Dollar rally running out of steam

The meteoric rise of the US dollar seems unstoppable but cynics are beginning to emerge, as economic data and relative valuations suggest the currency’s ascent is starting to look overheated.

The dollar rally kicked off in mid-2014, as widely predicted, with EUR/USD falling 22% from 1.37 a year ago to around 1.07 today. The strong rally came as no surprise to the Street, but market consensus that the dollar run is far from over has come as a surprise to some.

Disappointing data

All eyes are on tomorrow's US non-farm payrolls – a rise in employment figures will no doubt boost the dollar – but some analysts believe the market is wilfully ignoring persistent disappointing data out of the US.

Further reading


US dollar: special focus

Daragh Maher, FX strategist at HSBC, says: "Numbers out of the US are softer than expected, while numbers out of Europe are better, which the market has largely ignored. Under normal circumstances, this would be a reason to stop selling EUR/USD."

The market appears to be heavily focused on the underlying divergence in monetary policy between the US and Europe – the European Central Bank has embarked on quantitative easing to boost the economy, while the US Federal Reserve is expected to hike interest rates as its economy strengthens.

However, this argument is starting to look stale, according to a recent report published by HSBC titled USD Bull Run: The Beginning of the End.

Monetary policy divergence explains much of the dollar rally seen so far, but it is already priced in now. 

Another popular argument for betting on a rising dollar is that US interest rates will rise a lot more than markets expect, but HSBC remains cautious, stating: "Our view on this line of thinking is: if you think you know what is going to happen in the interest-rate markets, why are you trading the USD? Just trade the interest-rates market instead."

The underlying data draw a picture that is at odds with the market's assumption of a strong US recovery. HSBC's Surprise Index measures economic activity in the US and the eurozone.

Surprise Index

For much of 2014, the US Activity Surprise Index was on an upward trajectory, but since late last year it has plunged as shortfalls in US data have started to mount. Conversely, the Eurozone Activity Surprise Index has soared upwards since late 2014 as economic data going into 2015 have signalled a revival.

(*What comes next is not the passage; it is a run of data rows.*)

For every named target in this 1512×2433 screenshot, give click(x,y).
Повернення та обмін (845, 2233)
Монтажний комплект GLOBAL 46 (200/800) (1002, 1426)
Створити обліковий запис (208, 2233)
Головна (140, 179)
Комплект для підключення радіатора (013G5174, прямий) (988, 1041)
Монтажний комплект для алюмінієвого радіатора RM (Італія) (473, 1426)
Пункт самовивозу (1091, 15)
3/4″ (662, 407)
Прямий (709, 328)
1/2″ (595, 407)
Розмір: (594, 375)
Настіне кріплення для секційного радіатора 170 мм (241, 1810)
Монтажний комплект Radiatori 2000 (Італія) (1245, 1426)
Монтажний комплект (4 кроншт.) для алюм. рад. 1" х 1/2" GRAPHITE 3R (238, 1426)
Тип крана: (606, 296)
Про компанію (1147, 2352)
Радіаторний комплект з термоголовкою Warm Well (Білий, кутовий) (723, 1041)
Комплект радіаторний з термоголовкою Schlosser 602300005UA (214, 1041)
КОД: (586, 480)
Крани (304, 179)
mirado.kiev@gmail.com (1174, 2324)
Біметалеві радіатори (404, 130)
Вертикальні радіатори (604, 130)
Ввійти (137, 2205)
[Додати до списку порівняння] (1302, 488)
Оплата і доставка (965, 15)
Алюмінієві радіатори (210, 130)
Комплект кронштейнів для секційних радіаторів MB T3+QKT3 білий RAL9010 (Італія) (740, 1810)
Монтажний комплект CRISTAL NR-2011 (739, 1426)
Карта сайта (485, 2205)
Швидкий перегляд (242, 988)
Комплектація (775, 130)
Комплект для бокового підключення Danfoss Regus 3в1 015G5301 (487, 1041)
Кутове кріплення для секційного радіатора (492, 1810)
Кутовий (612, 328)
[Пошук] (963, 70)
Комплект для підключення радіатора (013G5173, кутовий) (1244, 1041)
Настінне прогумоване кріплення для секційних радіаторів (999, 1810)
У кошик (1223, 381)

However, the market seems content to ignore the fundamentals, according to analysts at Morgan Stanley in a report published on Wednesday.

"There appears to be a greater tendency to look through the current soft patch, maintaining focus on the sustainability of the broader USD trend," it states.

Standout rallies

'Enjoy the party, but dance close to the exit' – this Japanese saying could easily apply to the US dollar bull run, which is arguably closer to the end than the beginning. 

The dollar has rallied more than 25% against the euro since June, and almost 40% since its low in April 2011. This is already greater than the average dollar rally since the early 1970s, which is about 20%. Only two other rallies stand out – the first in the early 80s when it nearly doubled in value and the second in the mid-90s when it rose by almost 50%.

Camilla Sutton, chief FX strategist at Scotiabank, believes the US dollar will continue to strengthen, but at a more moderate pace than in the first quarter of this year. Scotiabank predicts EUR/USD to slip to 1.10 by the end of this quarter.

"We are starting to get surprises and some downside movement in Q1, now there is a more balanced view," she says.


The USD has fallen

Meanwhile, four previous Fed tightening cycles over the past 30 years show the dollar has fallen in the period immediately after the first rate rise, and after additional rate increases. The boost to the dollar from Fed tightening might well already be priced in, so by the time the Fed raises rates the dollar might repeat history and take a tumble.

"There is too much greed and not enough fear at play, and it begs the question of why the market is accepting a viewpoint with such unanimous agreement," says HSBC.